Closed-end fund interest continues to play a key role in the bond market.
After this meeting, where fund rates are a critical factor in rising bond yields. After an increase in the base rate, the new market rate benchmark is north of 3 percent (with an effective base rate of 3.08 percent). A similar increase in November would then cap%, the range the government’s 2-year yield currently targets. History shows that the 2a predicts the fund’s interest rate changes well in advance, but as the end of the rate hike cycle approaches, the 2a’s return response decreases. Based on the price development of the last few weeks, we are not quite there yet. But with funds peaking at 0.25- 0.5%, we’d be surprised to see a two-year return above 0.25%.

According to the curve, the 10-year yield has a greater chance of trading with the fund’s interest rate earlier than the 2-year yield. This is typical when the curve has gone into inversion mode. In this sense, longer maturities lead to higher short-term interest rates at this point in the cycle. This is the opposite before discounting the exchange rate, when the curve increased at the long end. Now the long end is waiting for the bottom price to rise and hit. From there, probably around the time of the November 2nd meeting, the 10-year could level off at the funds rate (around 3.75% or slightly higher), with the funds rate expected to peak around 0.25% (actually 0.33%).
Currently, the Fed does not want to focus on discounting interest rate

If the top of the funds rate is reached with reasonable certainty, the 10-year term can remove the uncertainty of the prime rate and start trading. well through the bottom rate (waiting for cuts). Right now, the Fed doesn’t want to focus on raising rates, but to be fair, the market usually doesn’t aggressively discount a peak until it actually sees it. This is where the value of the hawkish tone comes into play, as it helps maintain a connection with the upward pressure on market rates in general. With the 10/30 currently on the verge of a reversal, expect the peaks and troughs in market interest rates to occur at the earliest in 30 years.

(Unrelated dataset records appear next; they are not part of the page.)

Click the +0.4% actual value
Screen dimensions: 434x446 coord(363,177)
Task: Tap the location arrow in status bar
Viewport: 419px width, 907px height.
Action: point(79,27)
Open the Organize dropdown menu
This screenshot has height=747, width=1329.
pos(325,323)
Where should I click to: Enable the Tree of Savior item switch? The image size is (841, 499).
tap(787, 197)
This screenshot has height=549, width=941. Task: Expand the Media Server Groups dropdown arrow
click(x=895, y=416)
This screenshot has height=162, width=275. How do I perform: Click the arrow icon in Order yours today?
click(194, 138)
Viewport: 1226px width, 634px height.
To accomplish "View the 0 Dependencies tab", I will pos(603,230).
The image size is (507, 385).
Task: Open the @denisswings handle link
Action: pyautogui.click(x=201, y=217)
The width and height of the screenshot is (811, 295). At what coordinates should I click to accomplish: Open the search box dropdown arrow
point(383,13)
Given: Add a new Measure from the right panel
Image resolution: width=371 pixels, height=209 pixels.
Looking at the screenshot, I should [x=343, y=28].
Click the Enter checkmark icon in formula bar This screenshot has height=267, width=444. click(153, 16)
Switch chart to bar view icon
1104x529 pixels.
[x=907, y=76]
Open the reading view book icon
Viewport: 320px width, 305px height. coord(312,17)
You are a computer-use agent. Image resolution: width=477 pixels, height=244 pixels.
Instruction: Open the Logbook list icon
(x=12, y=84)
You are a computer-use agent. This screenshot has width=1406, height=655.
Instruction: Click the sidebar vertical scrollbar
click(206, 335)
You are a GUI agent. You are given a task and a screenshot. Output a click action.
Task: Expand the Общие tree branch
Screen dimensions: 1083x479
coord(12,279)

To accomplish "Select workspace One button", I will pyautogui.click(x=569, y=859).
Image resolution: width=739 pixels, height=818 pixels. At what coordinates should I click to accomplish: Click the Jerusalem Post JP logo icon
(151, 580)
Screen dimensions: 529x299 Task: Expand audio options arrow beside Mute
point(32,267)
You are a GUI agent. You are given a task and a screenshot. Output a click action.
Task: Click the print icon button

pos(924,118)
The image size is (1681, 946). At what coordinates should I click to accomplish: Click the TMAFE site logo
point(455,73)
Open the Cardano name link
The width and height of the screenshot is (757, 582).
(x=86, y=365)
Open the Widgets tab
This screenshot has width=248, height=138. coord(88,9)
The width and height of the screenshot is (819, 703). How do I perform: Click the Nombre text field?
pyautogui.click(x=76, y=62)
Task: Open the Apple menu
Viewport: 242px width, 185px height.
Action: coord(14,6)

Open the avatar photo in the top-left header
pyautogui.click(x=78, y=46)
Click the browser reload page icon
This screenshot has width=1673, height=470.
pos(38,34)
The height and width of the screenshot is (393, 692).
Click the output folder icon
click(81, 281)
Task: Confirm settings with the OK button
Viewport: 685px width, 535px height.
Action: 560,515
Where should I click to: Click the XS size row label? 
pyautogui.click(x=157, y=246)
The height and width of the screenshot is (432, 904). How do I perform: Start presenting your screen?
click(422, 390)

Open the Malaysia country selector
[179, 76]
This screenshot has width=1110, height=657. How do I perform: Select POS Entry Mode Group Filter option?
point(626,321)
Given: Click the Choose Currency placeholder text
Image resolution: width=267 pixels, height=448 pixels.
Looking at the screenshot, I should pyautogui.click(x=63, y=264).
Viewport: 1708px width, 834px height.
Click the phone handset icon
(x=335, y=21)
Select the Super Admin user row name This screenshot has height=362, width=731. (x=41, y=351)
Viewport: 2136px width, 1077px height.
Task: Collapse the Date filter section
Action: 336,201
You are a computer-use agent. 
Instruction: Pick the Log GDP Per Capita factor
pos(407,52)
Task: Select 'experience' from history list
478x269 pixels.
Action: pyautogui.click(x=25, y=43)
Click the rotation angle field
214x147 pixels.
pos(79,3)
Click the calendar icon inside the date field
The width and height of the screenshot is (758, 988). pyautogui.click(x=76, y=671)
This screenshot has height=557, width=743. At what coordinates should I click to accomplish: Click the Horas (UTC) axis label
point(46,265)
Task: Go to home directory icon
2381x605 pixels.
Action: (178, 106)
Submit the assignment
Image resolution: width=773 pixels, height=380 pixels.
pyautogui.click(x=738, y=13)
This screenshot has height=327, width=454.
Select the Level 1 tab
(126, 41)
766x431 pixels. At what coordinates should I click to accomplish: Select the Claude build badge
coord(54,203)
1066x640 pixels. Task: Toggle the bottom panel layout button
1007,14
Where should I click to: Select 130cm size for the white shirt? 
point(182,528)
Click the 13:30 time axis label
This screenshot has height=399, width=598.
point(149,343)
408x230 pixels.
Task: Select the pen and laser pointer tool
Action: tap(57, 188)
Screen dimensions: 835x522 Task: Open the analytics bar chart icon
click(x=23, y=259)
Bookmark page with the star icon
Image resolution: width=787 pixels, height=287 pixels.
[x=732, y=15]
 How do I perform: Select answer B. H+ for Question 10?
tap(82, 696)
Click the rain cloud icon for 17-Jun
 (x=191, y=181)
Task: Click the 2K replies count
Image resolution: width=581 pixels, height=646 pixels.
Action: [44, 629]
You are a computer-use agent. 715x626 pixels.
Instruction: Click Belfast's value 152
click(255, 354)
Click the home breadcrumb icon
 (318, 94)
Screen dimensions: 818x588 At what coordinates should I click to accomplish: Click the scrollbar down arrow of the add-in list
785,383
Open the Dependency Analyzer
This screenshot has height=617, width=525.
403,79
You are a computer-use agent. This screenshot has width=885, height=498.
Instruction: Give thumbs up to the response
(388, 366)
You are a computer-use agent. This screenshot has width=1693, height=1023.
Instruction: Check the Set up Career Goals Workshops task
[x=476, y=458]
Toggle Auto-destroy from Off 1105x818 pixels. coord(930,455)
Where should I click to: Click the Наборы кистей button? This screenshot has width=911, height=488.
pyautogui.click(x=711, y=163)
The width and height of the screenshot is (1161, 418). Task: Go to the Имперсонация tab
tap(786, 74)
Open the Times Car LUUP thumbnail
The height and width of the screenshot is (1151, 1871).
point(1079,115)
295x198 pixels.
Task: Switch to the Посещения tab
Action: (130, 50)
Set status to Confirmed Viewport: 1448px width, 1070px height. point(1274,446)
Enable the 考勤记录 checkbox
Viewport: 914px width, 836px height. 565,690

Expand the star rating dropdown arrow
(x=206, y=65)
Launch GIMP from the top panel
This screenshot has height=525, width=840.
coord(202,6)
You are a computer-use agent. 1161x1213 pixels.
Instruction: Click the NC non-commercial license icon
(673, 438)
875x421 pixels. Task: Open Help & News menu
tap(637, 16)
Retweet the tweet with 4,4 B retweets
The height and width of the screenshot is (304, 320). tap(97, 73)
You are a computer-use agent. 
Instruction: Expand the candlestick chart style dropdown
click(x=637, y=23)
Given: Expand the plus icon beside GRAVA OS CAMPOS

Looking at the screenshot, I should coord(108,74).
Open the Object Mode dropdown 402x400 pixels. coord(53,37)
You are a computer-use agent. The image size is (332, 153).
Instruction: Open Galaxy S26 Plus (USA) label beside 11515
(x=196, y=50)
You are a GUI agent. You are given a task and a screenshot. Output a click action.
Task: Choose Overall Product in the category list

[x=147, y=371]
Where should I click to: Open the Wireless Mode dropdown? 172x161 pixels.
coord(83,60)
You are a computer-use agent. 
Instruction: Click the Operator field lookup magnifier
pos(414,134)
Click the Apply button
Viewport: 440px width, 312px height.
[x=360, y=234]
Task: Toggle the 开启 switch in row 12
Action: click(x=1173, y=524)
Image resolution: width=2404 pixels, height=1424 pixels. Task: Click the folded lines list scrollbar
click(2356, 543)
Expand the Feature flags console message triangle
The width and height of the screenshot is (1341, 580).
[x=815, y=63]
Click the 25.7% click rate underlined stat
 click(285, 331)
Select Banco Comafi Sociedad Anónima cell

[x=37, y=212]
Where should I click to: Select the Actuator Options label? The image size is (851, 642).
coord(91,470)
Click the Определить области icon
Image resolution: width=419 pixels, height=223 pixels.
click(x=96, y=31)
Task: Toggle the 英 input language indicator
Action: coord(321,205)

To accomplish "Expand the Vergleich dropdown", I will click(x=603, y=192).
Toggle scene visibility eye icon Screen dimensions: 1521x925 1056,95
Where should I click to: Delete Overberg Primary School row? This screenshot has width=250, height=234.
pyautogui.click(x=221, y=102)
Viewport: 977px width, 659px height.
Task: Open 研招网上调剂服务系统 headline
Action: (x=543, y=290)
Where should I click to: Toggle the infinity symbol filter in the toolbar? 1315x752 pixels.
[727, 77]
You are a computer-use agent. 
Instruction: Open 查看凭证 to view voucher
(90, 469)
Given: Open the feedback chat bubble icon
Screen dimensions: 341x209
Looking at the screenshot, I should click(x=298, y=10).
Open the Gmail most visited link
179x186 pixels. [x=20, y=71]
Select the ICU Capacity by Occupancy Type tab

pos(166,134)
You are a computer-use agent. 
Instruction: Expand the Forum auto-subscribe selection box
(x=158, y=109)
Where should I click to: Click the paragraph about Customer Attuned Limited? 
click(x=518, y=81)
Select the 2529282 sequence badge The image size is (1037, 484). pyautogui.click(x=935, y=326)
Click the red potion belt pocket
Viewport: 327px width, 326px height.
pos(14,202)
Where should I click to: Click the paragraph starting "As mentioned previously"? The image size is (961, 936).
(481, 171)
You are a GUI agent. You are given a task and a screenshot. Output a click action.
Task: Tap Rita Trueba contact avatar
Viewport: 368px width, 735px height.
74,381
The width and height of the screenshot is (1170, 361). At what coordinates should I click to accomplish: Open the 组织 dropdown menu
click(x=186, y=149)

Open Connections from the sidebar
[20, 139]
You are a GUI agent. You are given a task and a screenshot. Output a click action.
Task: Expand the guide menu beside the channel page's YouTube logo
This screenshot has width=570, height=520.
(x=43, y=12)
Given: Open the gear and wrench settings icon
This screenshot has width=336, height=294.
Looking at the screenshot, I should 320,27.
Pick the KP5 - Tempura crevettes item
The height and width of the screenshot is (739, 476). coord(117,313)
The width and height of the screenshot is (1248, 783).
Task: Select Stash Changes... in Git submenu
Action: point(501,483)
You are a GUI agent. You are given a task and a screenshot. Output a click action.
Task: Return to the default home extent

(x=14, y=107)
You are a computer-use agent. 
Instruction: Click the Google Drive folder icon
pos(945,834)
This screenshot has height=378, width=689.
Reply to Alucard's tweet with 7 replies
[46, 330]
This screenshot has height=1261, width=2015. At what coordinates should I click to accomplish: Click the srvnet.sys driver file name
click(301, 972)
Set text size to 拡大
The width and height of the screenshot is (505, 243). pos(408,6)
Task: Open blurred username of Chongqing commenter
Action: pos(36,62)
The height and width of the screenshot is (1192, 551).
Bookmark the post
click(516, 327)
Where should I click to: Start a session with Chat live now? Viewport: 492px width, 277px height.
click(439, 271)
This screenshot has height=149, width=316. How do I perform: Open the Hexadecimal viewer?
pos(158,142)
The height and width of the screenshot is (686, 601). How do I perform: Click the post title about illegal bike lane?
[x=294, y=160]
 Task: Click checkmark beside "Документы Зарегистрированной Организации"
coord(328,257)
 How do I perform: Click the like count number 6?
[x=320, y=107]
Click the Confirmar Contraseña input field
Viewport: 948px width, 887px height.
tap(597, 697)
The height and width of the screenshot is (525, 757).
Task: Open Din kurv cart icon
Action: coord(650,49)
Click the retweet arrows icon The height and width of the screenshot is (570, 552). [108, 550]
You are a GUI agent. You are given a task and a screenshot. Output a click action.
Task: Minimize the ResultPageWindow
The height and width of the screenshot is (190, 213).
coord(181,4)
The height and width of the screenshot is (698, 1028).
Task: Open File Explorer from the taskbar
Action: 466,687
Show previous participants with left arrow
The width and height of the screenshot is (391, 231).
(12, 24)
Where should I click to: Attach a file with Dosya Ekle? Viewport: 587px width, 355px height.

Today’s events and market overview
Italy swaps short-term bonds for 10- and 15-year bonds worth up to €2 billion. Germany auctioned
billion euros of 10-year bonds. Austria gave the green light to a new
-year bond yesterday, which should be the talk of the day.
Luis de Guindos is the only ECB official on the schedule.
Both UK CBI prices and orders are expected to fall in September.
Tonight’s FOMC meeting is a blur in an otherwise quiet session. The tone of the conference call and quarterly economic and interest rate forecasts will be closely watched to shape future bullish expectations. The Fed’s thought leadership and the continued rally in the dollar means that the comparison with other interest rate markets is even higher than usual.
Prior to the FOMC, US releases included mortgage applications and existing home sales. Today’s events and market outlook


Italy swaps short-term bonds for 10- and 15-year bonds worth up to €2 billion. Germany auctioned
billion euros of 10-year bonds. Yesterday Austria authorized a new
year bond which should be the talk of the day. Luis de Guindos is the only ECB official on the schedule.
Both UK CBI prices and orders are expected to fall in September. Tonight’s FOMC meeting is a blur in an otherwise quiet session. The tone of the conference call and quarterly economic and interest rate forecasts will be closely watched to shape future bullish expectations.